Тайный дневник Михаила Булгакова (Анонимус) - страница 132

Тут я увидел, что пианист за роялем как-то странно мне подмигивает. Я пригляделся и понял, что в оркестре все-таки есть один знакомый мне человек – это был старый большевик Буренин. Пока мы бродили по залу, он сменил костюм факира на смокинг пианиста и теперь сноровисто наигрывал на рояле.

Почему-то вид Буренина навеял мне мысли о зверски убитом директоре треста тугоплавких металлов Борисе Семеновиче Гусе.

– А кто все-таки убил Гуся? – спросил я тревожно.

Глаза у Аметистова сделались испуганными. Он быстро оглянулся по сторонам – нет ли кого рядом, потом зашептал:

– Антр ну, дорогой Михаил Афанасьевич, только между нами! Государственная тайна, не подлежит разглашению. Вы не поверите, но все прояснилось самым удивительным образом. Банальная вещь, самоубийство. Да-да, разбитое сердце. Вы помните, среди клиенток Зои была такая Алла Вадимовна? Шикарная женщина – ноги, грудь, настоящая фемина! Оказывается, Гусь был в нее влюблен, а она ему изменила прилюдно. Дальше понятно. Нож в руку, погоня, догнать не сумел, с досады ударил себя самого в бок, упал и умер. В общем, совершенный Шекспир. «Отелло, венецианский мавр» – читали, конечно?

– А деньги? – спросил я. – Его ведь, кажется, обокрали.

Оказалось, что и деньги нашлись. Лежали в другом кармане. Так что все прояснилось как нельзя лучше.

Я только головой покачал. Все это выглядело довольно фантастически. Менее всего можно было ждать от Гуся самоубийства, но, однако, зачем бы Аметистову врать?

– Совершенно верно, незачем, – шепнул мне на ухо мой спутник. – Аметистов не врет, не врал, и врать не будет!

Тут я вспомнил еще одну вещь, которую хотел спросить.

– Ведь мы, кажется, на балу, – заметил я, – почему же здесь никто не танцует?

И вожатый мой еще тише прошептал:

– Потому что похороны…

Я поглядел на на Аметистова с изумлением, глаза его сияли загадочным красным огнем.

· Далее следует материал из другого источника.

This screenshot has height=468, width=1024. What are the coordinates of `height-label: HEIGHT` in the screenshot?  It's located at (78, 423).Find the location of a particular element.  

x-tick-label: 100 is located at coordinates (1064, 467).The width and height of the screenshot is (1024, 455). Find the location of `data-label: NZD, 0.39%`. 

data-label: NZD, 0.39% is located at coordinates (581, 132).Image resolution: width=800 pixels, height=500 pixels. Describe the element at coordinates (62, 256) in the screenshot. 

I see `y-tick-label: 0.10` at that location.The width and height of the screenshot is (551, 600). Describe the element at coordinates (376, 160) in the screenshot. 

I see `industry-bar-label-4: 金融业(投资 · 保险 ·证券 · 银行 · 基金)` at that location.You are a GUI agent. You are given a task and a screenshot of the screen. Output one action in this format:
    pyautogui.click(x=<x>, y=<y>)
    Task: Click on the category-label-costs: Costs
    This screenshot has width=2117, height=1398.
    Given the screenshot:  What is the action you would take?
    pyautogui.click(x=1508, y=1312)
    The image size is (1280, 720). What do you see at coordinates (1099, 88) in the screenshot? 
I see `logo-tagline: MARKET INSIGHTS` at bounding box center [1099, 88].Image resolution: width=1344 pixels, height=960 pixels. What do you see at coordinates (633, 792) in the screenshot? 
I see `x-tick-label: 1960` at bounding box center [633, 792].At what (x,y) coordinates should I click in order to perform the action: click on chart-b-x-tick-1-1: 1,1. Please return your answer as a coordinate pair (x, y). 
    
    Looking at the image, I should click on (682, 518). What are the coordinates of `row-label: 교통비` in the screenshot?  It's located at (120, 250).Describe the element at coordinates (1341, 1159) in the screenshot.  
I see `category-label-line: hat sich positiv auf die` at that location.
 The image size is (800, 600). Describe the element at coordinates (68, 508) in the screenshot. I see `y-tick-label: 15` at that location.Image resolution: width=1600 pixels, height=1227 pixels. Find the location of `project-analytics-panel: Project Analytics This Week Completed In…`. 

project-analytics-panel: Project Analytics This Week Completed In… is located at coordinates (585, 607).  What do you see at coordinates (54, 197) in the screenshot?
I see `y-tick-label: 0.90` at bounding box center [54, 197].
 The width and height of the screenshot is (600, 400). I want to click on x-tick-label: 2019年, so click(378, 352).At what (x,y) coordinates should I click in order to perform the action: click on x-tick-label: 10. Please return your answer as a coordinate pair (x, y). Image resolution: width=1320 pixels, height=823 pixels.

– Прошу прощения? – пролепетал я. – Что вы сказали?

– Я говорю: танцевать пока рано, – нормальным голосом отвечал Аметистов.

Я утер со лба внезапно выступивший пот. Акустика зала сыграла со мной злую шутку, я услышал совсем не то, что было сказано.

– Ну, а мы, – продолжал Аметистов как ни в чем не бывало, – переходим к последнему акту нашей драмы.

– Что за драма? – удивился я.

– Пожалуйте к хозяйке бала, ручку поцеловать! – торжественно заявил он.

И тут же я был взят под белые руки двумя акробатами и буквально по воздуху, не поджимая даже ног, доставлен к Зое.

Она сидела на высоком стуле в самом конце зала, в обрамлении золотой арки, украшенной блестящими зелеными гирляндами, наводившими на мысль о близящемся Рождестве – не было только елки и младенца Иисуса в вертепе.